Шрифт:
Интервал:
Закладка:
Молли Пэнтер-Доунес заметила, что заявление о «беспилотных самолетах и ракетах» на большинство лондонцев не произвело впечатления: «Бед достаточно и сейчас от самолетов, управляемых летчиками». Но она неправильно поняла Черчилля. Он предупреждал не о «ракетных снарядах» вроде тех, которые использовала ночью зенитная батарея в Гайд-парке. Он предупреждал о ракетах[1934].
Черчилль рассказал о всех фронтах в мире, о всех политических нюансах на международной арене и на родине. Он предупредил, что война в Европе, скорее всего, не закончится в 1944 году. Он подробно рассказал об обещании, данном Сталину в Тегеране, что советские границы будут под защитой, а границы Польши отодвинутся. Он объявил действия на линии Керзона политикой правительства и сказал, что верит Сталину, когда тот говорит о желании видеть «сильную, неделимую, независимую Польшу одной из ведущих европейских держав». «Он [Сталин] несколько раз публично делал подобные заявления, и я уверен, что это окончательная позиция Советского Союза», – добавил Черчилль. Затем он перешел к противникам в Британии и Америке, клевещущим на Великий союз: «Я надеюсь, что благородные порывы к единению не оставят нас в эти тяжелые времена, полные невероятных усилий и трагических жертв, и мы не распадемся на части, на чужбине или родине, чтобы стать добычей людишек, которые есть в каждой стране и которые резвятся у колесницы войны в поисках развлечений и скандалов. Об одном мы договорились в Тегеране, и это важнее всего, – то, в чем мы связаны официальным договором, – нападать и убивать Гунна на суше, на море и в воздухе, со всей имеющейся у нас силой, этой весной и летом»[1935].
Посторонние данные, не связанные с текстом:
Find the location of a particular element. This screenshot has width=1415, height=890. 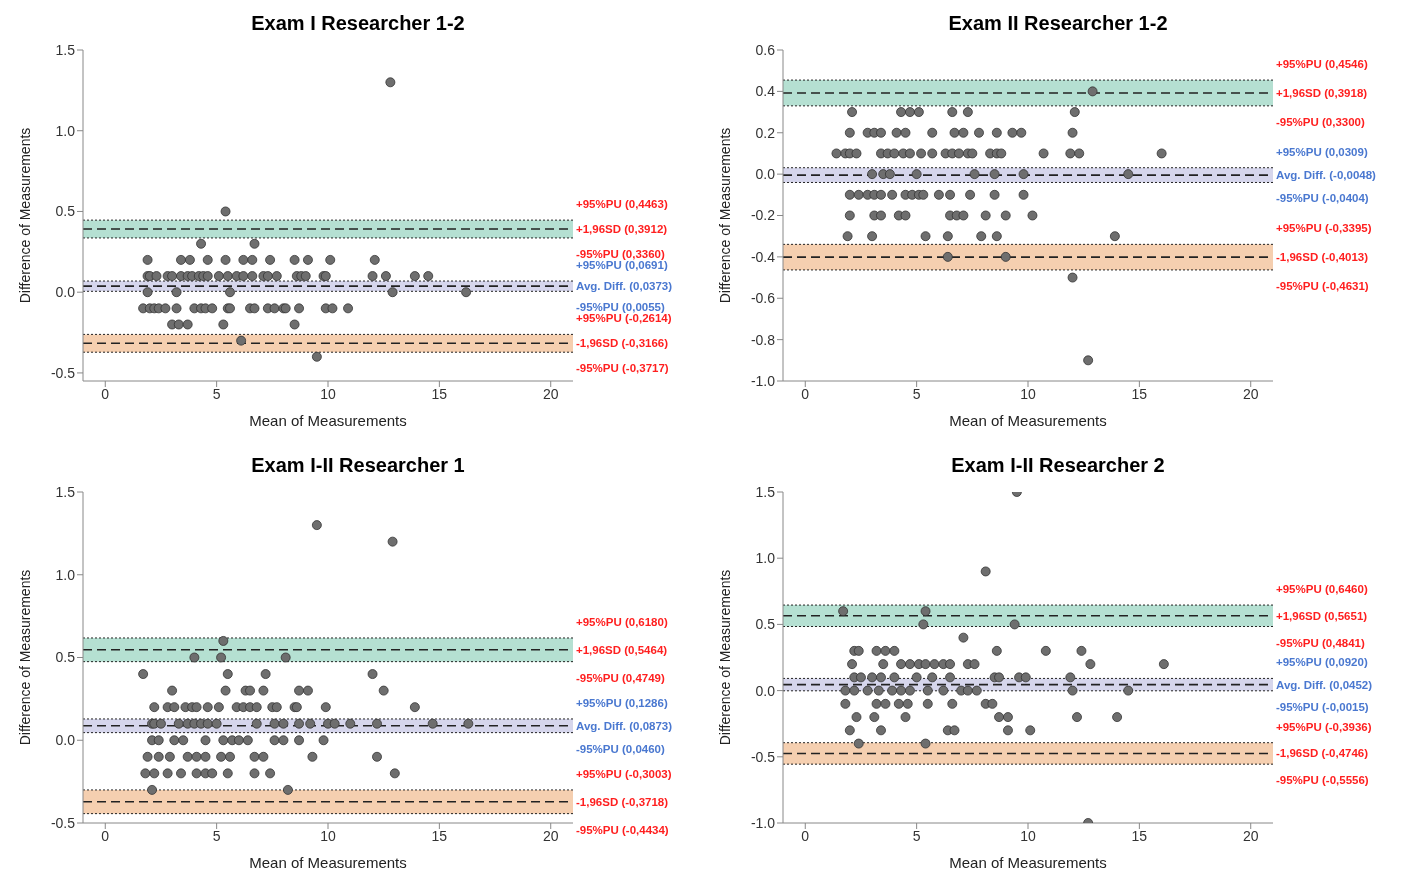

chart-title: Exam I Researcher 1-2 is located at coordinates (358, 24).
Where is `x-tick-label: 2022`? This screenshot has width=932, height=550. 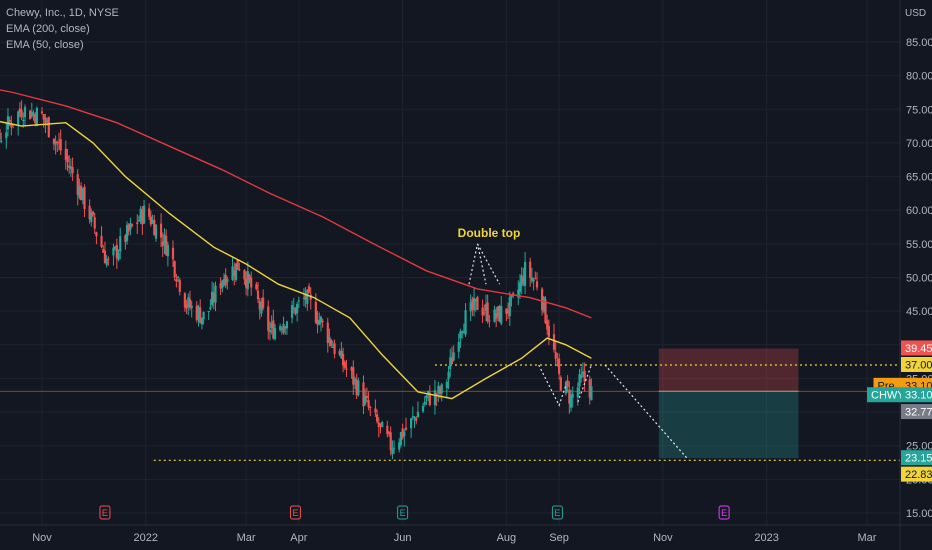
x-tick-label: 2022 is located at coordinates (146, 538).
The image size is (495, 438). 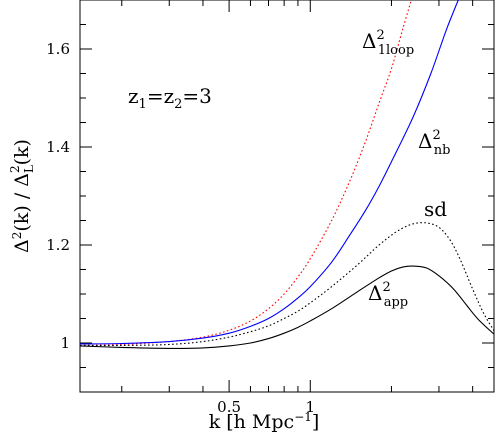 What do you see at coordinates (264, 422) in the screenshot?
I see `x-axis-title: k [h Mpc−1]` at bounding box center [264, 422].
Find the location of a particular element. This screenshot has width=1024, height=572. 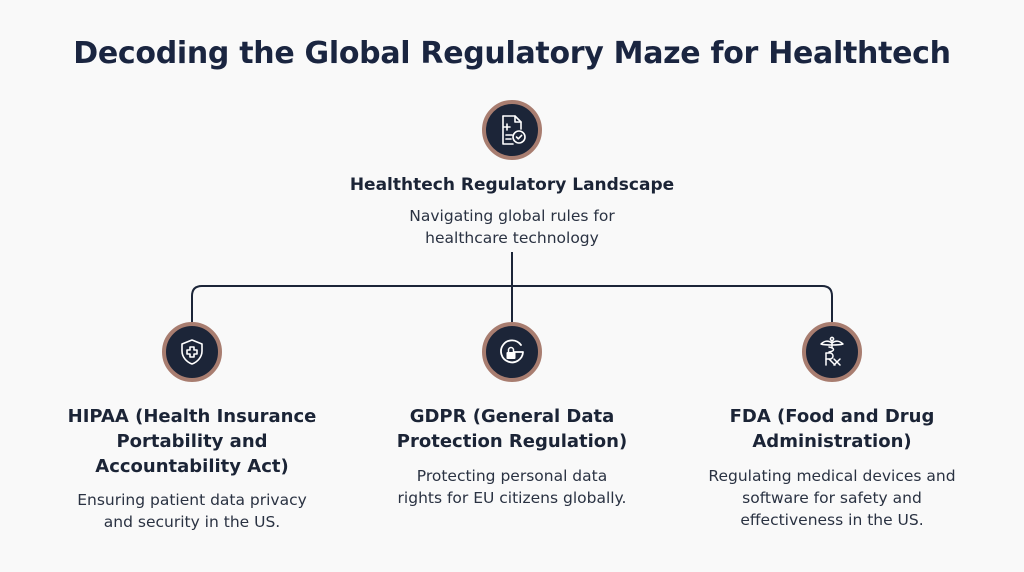

gdpr-description-line: rights for EU citizens globally. is located at coordinates (512, 498).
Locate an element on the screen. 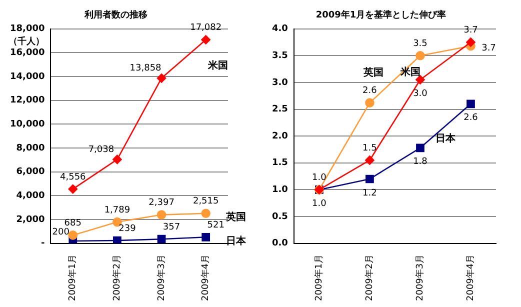 The width and height of the screenshot is (521, 307). y-tick-label: 3.0 is located at coordinates (280, 83).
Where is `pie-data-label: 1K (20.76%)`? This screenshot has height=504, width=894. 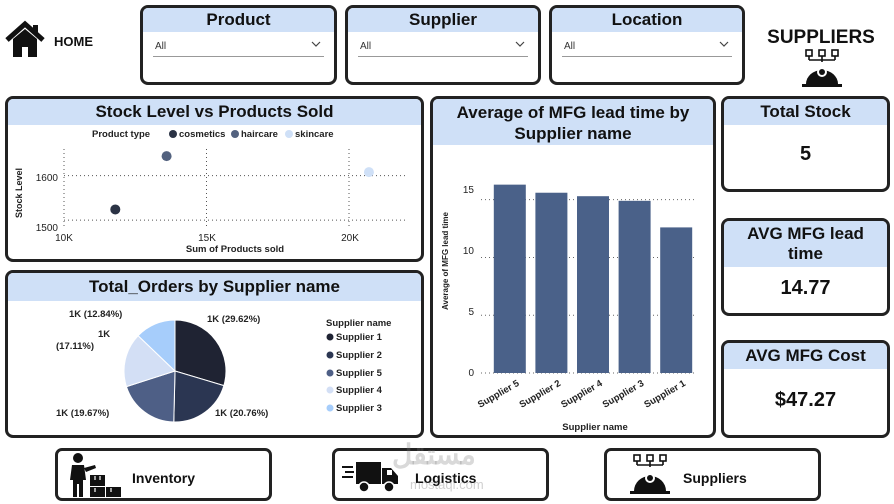
pie-data-label: 1K (20.76%) is located at coordinates (242, 414).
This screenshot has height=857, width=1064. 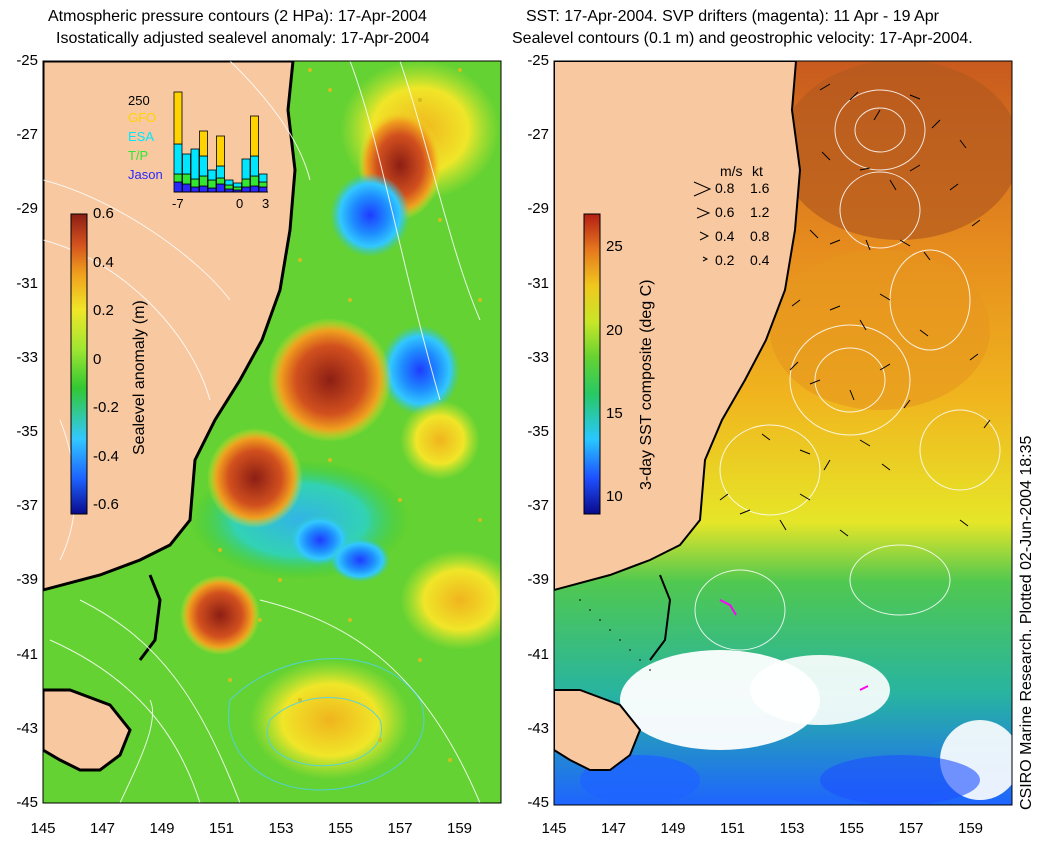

Когда несколько дней назад бывший архиепископ Кентерберийский осудил бомбардировку немецких городов и возможную бомбардировку Рима, палата лордов официально заявила, что бомбардировка немецких городов должна и будет продолжаться.
1 марта оставалось всего три месяца до вторжения во Францию. Черчилль настаивал, что операцию следует называть «освобождением», а слово «вторжение» использовать только в отношении пересечения вражеской – немецкой – границы. Объединенный комитет начальников штабов выполнил указание; согласился даже Рузвельт. Будь то вторжение или освобождение, «Оверлорд» должен был стать самым существенным шагом, предпринятым англо-американцами для уничтожения Гитлера. Русские не могли сделать это в одиночку; не могло, судя по всему, с этим справиться и бомбардировочное командование. Брэнден Брекен считал «Оверлорд» «самой отчаянной военной авантюрой в истории». Алек Кадоган, постоянный заместитель министра иностранных дел Великобритании, называл эту операцию «самым рискованным предприятием, которое когда-либо затевалось».
Таким оно и было (по крайней мере, с англо-американской точки зрения), однако эта операция была всего лишь одной из многих, частью военного ландшафта[1936].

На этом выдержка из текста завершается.